Viktor Antonov (artist)
Viktor Antonov | |
|---|---|
Виктор Руменов Антонов | |
Antonov at Paris Games Week in 2010 | |
| Born | February 5, 1972 |
| Died | February 7, 2025 (aged 53) |
| Alma mater | ArtCenter College of Design |
| Years active | 1997—2025 |
Viktor Antonov (Bulgarian: Виктор Антонов; 5 February 1972 – 7 February 2025) was a Bulgarian artist, video game designer, writer, and worldbuilder who worked on numerous first-person shooter (FPS) games. In 2017, Blake Hester wrote for Vice that Antonov "has created disturbing, memorable, and unique worlds" which "conjure images of cyberpunk metropolises and grim London alleyways."
Antonov's first game credits were at Xatrix Entertainment, for Redneck Rampage (1997), Redneck Deer Huntin' (1998), Redneck Rampage Rides Again (1998), and Kingpin: Life of Crime (1999). At Valve, he worked on Counter-Strike: Source (2004), Half-Life 2 (2004), and Half-Life 2: Lost Coast (2005). As art director of Half-Life 2, he principally designed its dystopian setting of City 17: a decaying Eastern European city occupied by the Combine alien empire, featuring Soviet-era Brutalist buildings and alien structures similar to panopticons which constitute the Combine's surveillance state. Antonov was temporarily art director of Valve's Team Fortress 2 (2007).

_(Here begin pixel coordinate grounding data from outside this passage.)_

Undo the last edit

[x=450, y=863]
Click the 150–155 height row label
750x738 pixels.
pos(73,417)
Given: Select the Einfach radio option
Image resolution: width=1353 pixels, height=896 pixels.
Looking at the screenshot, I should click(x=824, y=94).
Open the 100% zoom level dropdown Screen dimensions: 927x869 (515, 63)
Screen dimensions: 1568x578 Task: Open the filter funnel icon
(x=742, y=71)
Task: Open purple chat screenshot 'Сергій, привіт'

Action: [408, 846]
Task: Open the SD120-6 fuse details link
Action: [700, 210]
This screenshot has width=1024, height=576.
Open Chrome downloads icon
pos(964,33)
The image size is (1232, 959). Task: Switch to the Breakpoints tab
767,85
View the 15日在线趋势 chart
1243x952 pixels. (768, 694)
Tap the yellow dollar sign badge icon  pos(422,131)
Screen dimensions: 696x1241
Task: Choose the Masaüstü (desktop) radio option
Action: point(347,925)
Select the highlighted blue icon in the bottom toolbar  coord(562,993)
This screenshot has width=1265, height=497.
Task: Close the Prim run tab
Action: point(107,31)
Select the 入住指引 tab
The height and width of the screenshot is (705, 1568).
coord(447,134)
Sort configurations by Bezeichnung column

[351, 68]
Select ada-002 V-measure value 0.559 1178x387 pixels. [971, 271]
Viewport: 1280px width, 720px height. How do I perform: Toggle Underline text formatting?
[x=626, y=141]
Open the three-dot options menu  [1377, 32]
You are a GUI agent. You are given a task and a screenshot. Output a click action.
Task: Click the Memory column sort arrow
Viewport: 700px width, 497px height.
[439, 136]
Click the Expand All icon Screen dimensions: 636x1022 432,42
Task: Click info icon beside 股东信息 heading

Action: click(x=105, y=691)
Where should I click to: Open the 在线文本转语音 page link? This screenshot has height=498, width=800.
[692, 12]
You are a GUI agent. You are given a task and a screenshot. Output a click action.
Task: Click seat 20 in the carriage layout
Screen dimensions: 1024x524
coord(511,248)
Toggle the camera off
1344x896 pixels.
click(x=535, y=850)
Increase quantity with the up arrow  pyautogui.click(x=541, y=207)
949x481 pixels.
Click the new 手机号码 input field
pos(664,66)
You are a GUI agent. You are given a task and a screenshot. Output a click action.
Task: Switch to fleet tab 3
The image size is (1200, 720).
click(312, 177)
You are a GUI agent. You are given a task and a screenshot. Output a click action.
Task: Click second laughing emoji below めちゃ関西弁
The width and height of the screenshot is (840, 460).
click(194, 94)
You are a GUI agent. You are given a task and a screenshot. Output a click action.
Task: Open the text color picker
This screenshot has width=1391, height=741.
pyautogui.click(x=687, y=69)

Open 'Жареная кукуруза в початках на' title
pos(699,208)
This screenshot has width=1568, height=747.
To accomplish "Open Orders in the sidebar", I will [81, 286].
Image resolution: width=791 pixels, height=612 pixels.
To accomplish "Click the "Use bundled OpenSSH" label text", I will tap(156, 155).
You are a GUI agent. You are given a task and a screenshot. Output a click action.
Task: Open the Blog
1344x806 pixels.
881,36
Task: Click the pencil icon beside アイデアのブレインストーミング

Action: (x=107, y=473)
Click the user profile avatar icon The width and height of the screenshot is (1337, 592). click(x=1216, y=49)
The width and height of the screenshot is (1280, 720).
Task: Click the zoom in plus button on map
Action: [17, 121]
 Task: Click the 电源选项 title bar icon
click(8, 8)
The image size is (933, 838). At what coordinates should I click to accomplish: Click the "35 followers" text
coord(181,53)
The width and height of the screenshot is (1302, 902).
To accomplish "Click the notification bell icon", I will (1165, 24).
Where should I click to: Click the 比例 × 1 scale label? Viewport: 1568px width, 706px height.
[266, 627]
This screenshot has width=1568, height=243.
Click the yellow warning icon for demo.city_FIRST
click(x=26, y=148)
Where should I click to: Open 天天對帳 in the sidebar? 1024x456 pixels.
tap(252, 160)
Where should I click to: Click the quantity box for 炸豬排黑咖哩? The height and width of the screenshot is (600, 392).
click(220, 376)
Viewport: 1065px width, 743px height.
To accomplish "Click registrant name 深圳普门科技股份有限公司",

While developing Dark Messiah of Might and Magic (2006) and Dishonored (2012) at Arkane Studios, Antonov worked on films and wrote a graphic novel. He principally designed Dishonored's setting of Dunwall, a labyrinthine dystopian city with steampunk Victorian and Gothic buildings; it and City 17 are often considered some of the best worlds ever made for a video game. Finally, he had design roles on many ZeniMax Media-owned games: Wolfenstein: The New Order (2014), Fallout 4 (2015), Doom (2016), Dishonored 2 (2016), The Elder Scrolls: Legends (2017), and Prey (2017).